#### [Stored data]
--------

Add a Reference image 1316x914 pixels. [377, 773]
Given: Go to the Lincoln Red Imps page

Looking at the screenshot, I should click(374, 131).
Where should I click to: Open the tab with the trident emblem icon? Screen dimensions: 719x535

--------

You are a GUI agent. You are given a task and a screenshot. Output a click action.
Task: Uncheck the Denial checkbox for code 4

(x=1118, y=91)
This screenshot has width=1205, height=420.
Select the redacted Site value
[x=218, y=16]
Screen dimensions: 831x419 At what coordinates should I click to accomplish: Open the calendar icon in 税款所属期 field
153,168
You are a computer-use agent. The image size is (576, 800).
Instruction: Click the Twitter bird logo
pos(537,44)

--------

#### [Task instructions]
Can you copy out, word for word, the lines of the listing above from the one containing "Add a Reference" through the one containing "Where should I", with both of those lines included?

#### [Exercise solution]
Add a Reference image 1316x914 pixels. [377, 773]
Given: Go to the Lincoln Red Imps page

Looking at the screenshot, I should click(374, 131).
Where should I click to: Open the tab with the trident emblem icon? Screen dimensions: 719x535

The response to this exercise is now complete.